Global market jitters continue as Chinese stocks fall again
25 Aug 2015
Chinese stocks sank again today despite a rebound in markets elsewhere in Asia, as there was growing concern among at the lack of policy action from Beijing in response to recent data suggesting a deepening downturn in the world's second-largest economy.
Major Chinese stock indexes tumbled more than 6 per cent in early trading, hitting their lowest levels in 8 months, following their more than 8 per cent plunge on Monday that sent shockwaves through global financial markets.
China has overtaken Greece at the top of the worry list of global investors, who are concerned that its economy is growing at a much slower pace than Beijing's 7 per cent target for 2015.
The CSI300 index of the largest listed companies in Shanghai and Shenzhen finished the morning session down 3.9 per cent, while the Shanghai Composite Index fell 4.3 per cent.

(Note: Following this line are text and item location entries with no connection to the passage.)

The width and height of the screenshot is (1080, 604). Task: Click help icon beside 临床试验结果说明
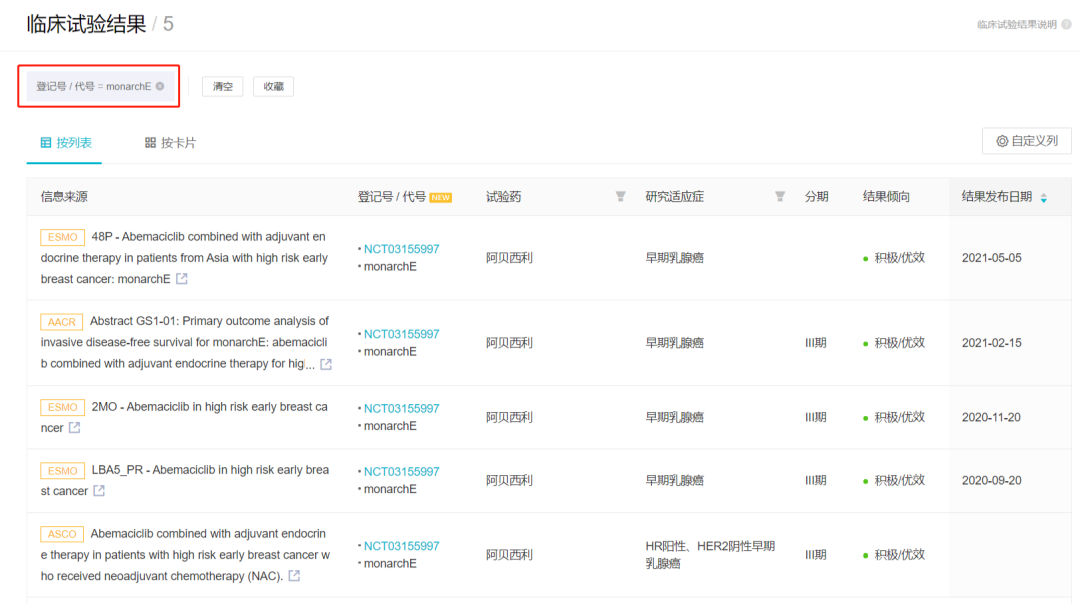click(x=1066, y=24)
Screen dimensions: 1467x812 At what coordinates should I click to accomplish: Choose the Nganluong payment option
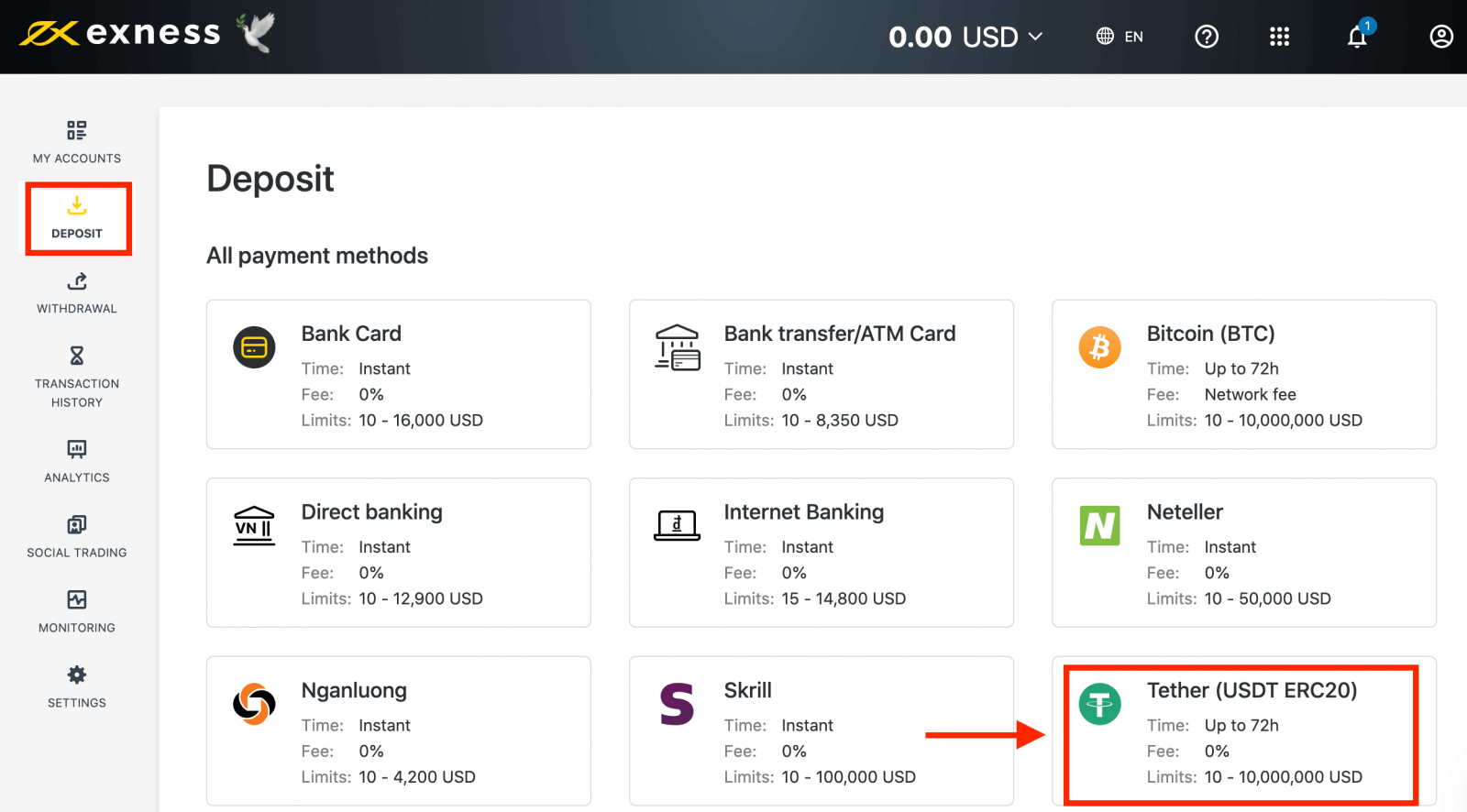point(398,730)
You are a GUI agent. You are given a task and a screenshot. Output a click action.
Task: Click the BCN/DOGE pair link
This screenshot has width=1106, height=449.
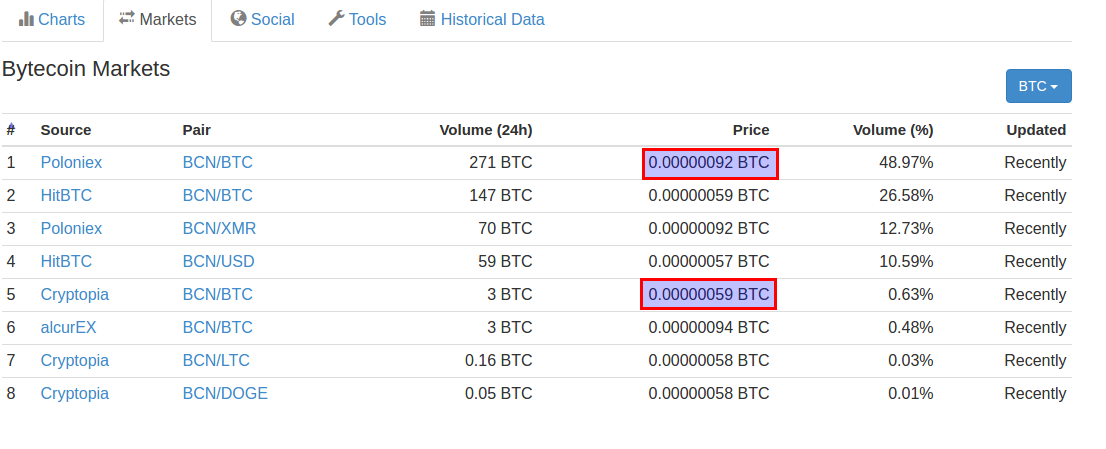[x=225, y=393]
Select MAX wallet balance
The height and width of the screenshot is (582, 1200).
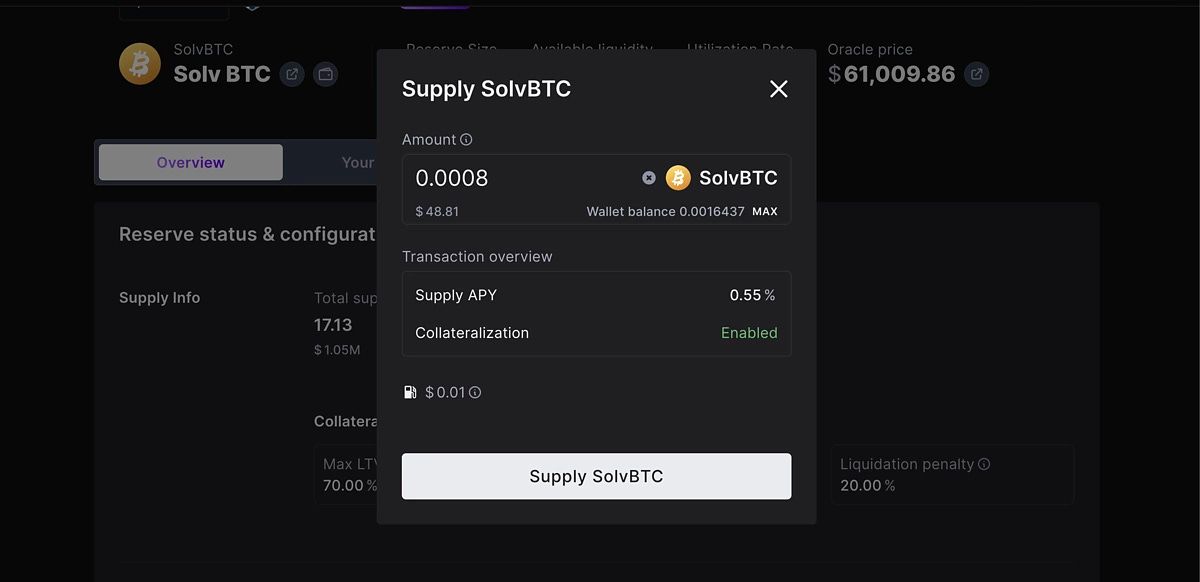[x=765, y=212]
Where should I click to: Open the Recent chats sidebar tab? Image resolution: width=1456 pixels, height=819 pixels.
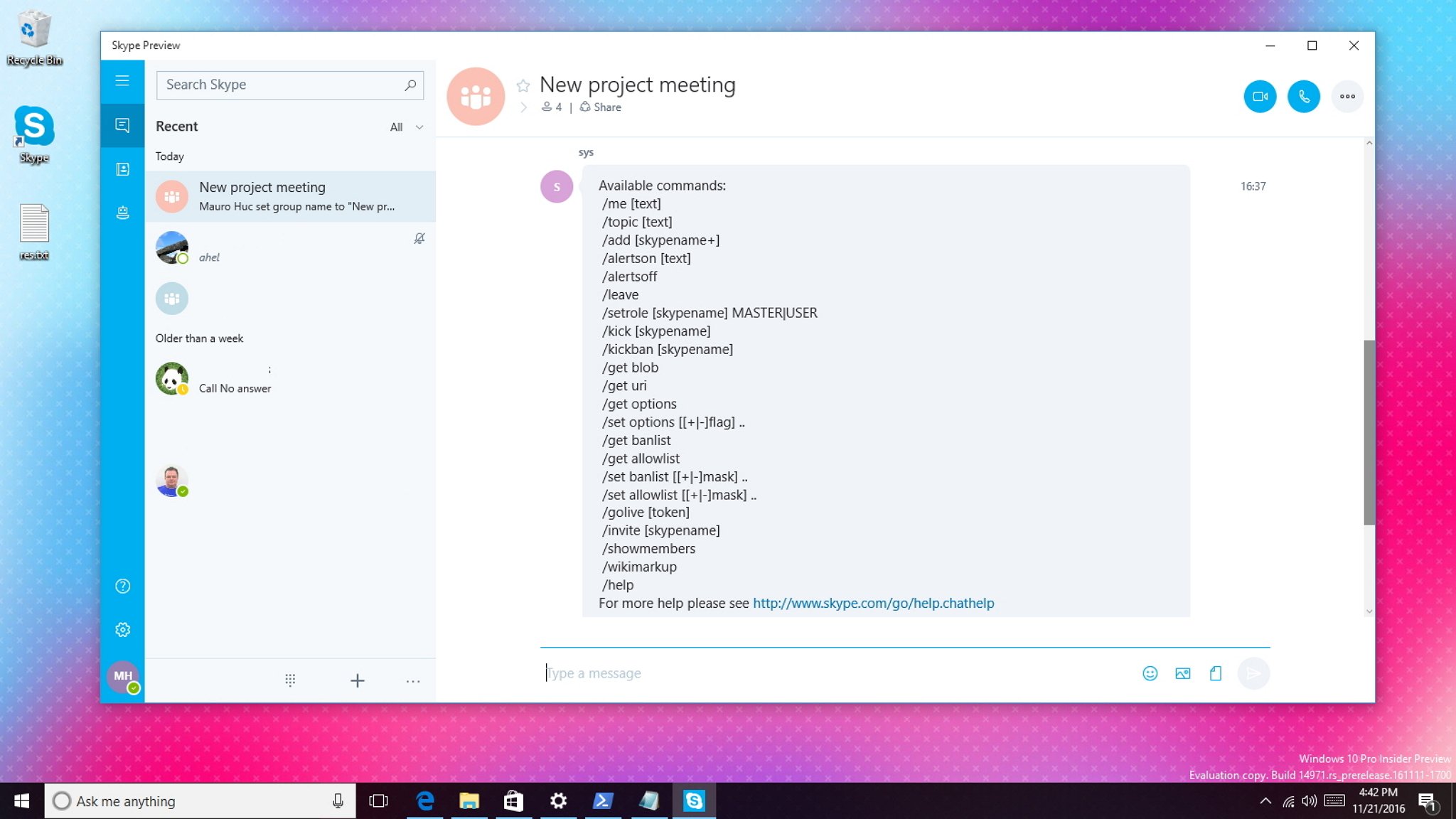(122, 126)
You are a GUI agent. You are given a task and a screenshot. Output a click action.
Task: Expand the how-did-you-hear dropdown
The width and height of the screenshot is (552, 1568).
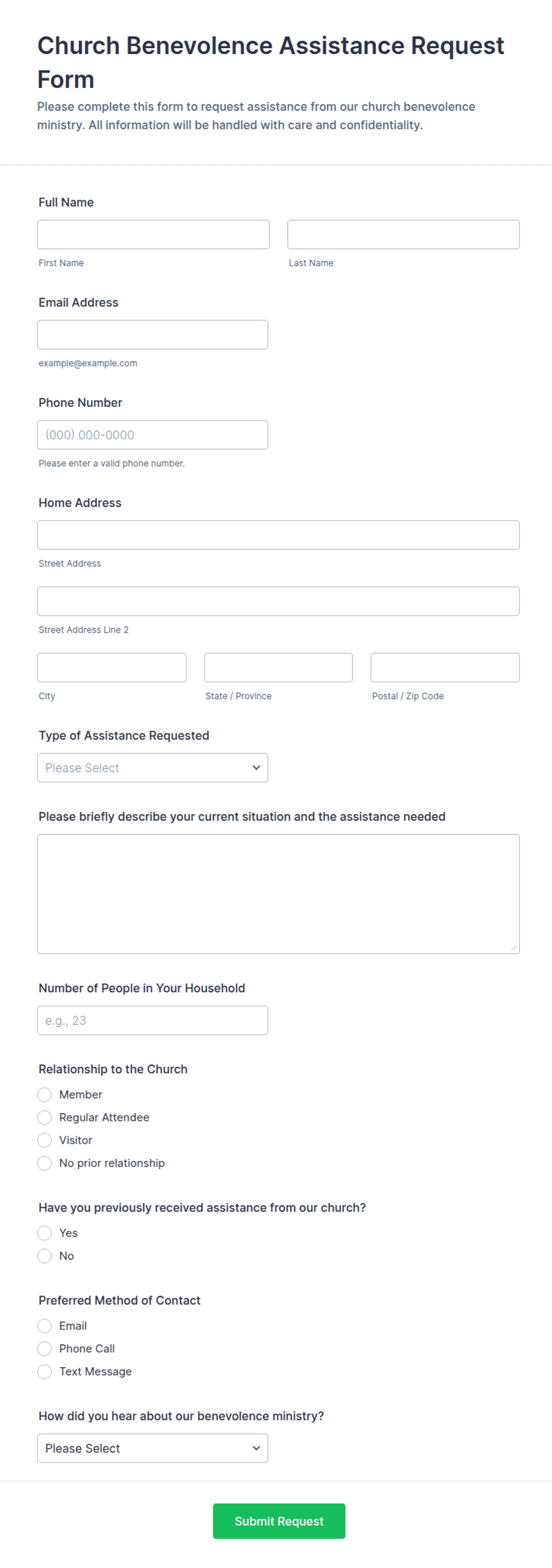152,1448
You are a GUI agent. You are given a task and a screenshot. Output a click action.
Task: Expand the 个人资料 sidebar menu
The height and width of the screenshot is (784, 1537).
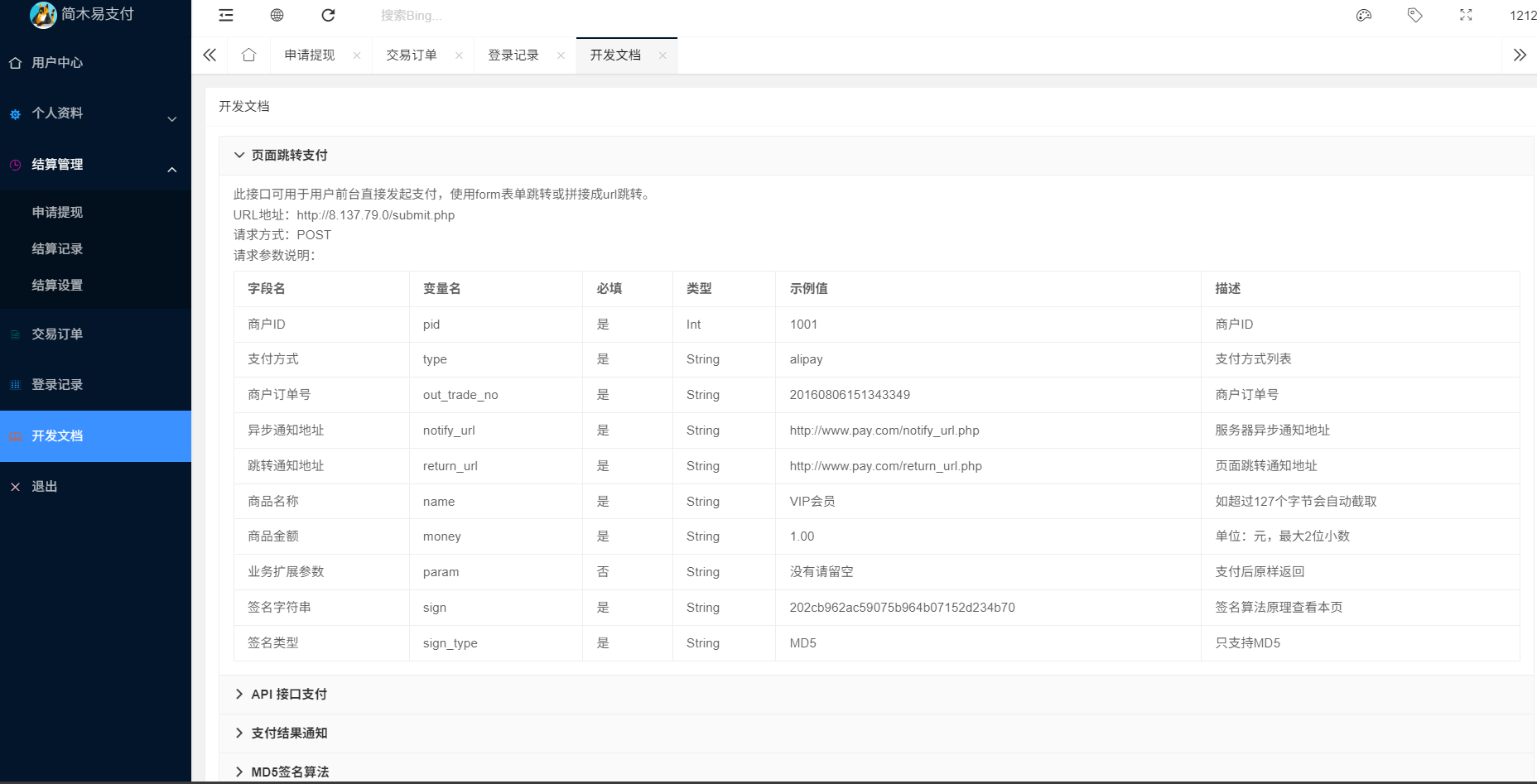pyautogui.click(x=95, y=113)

After the turmoil in China rocked world equity and commodity markets on Monday, policymakers elsewhere in Asia sought to soothe fears about the broader impact on the global economy.
"I think it's important that people don't hyperventilate about these type of things," said Australian Prime Minister Tony Abbott, whose country is heavily exposed to China, the biggest consumer of its commodity exports.
"It is not unusual to see stock market corrections. It is not unusual to see bubbles burst in particular markets and for there to be some flow-on effect in other stock markets, but the fundamentals are sound."
Japanese finance minister Taro Aso also said Chinese stocks, which had more than doubled in the six months to May, had been a bubble that was now bursting.
"There's also suspicion on whether China's official GDP figures reflect the real state of the economy," he told a news conference after a cabinet meeting in Tokyo.